Уэстон (если то был Уэстон) задрожал.

— А где мы? — спросил он.

— На Венере, на Переландре, — ответил Рэнсом.

— Вы нашли мой корабль? — спросил Уэстон.

— Я видел его только издали, — ответил Рэнсом. — Понятия не имею, где он теперь. Должно быть, отсюда до него миль двести.

— Мы в ловушке? — вскрикнул Уэстон. Рэнсом не ответил, и тот, повесив голову, заплакал, как младенец.

— Будет, — сказал наконец Рэнсом, — не стоит расстраиваться. В конце концов, и на Земле сейчас не так уж весело. Там ведь война. Может быть, вот сейчас немцы вдребезги разбомбили Лондон. — Жалкое существо все еще всхлипывало, и он прибавил: — Встряхнитесь, Уэстон! Это всего лишь смерть, со всеми случается. Надо же когда-нибудь умереть. Вода у нас есть, а голод без жажды не так уж страшен. Боитесь утонуть? Право же, штыковая рана или рак куда хуже.

— Вы хотите бросить меня, — сказал Уэстон.

— Я не смогу, даже если захотел бы, — возразил Рэнсом. — Неужели вы не видите? Я точно в таком же положении, как и вы.

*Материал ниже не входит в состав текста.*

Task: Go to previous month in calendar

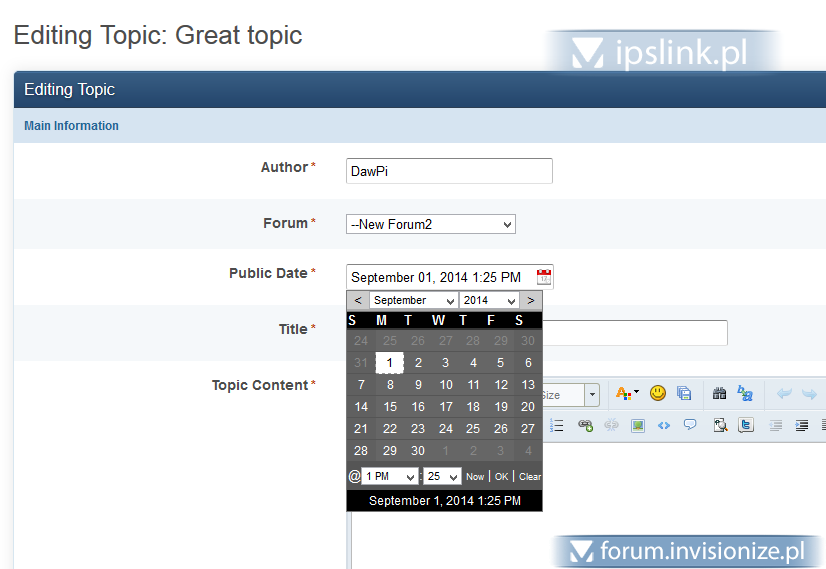Action: [x=358, y=300]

— Поклянитесь, что не бросите, — умолял Уэстон.

— Пожалуйста, клянусь. Куда я, по-вашему, могу деться?

Уэстон медленно огляделся и подогнал рыбу поближе к Рэнсому.

— Где… оно? — спросил он. — Ну, вы знаете… — добавил он, бессмысленно помавая рукой.

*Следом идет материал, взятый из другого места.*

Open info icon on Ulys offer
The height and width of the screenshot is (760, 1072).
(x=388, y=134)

— Могу спросить вас о том же.

— Меня? — вскрикнул Уэстон. Лицо его так исказилось, что невозможно было разобрать, что именно оно выражает.

— Вы хоть знаете, что было с вами в эти дни? — спросил Рэнсом.

Уэстон снова огляделся.

— Понимаете, — сказал он, — это все правда.

— О чем вы? — спросил Рэнсом.

Вместо ответа Уэстон вдруг обрушился на него.

— Вам-то хорошо! — вопил он. — Тонуть не больно, умирать надо, то да се… Какая чушь! Что вы знаете о смерти? Сказано вам, это все правда.

— О чем вы говорите?

— Я всю жизнь занимался ерундой, — продолжал Уэстон. — Уверял себя, что мне важны судьбы человечества… убеждал, что как-то можно сделать этот мир хоть чуточку поприличней. Полное вранье, ясно?

— Разве вы нашли то, что истинней этого?

— Нашел, — сказал Уэстон и надолго замолчал.

— Лучше повернем рыб вон туда, — заметил наконец Рэнсом, разглядев что-то в море. — А то уплывем слишком далеко.

Уэстон послушался, как бы и не понимая, что делает, и они еще долго плыли рядом, не говоря ни слова.

— Я скажу вам, где истина, — внезапно заговорил Уэстон.

— Да?

— Ребенок пробирается наверх, в ту комнату, где положили его умершую бабушку, тихонько заглядывает туда, а потом убегает, и ему снятся страшные сны. Огромная бабушка.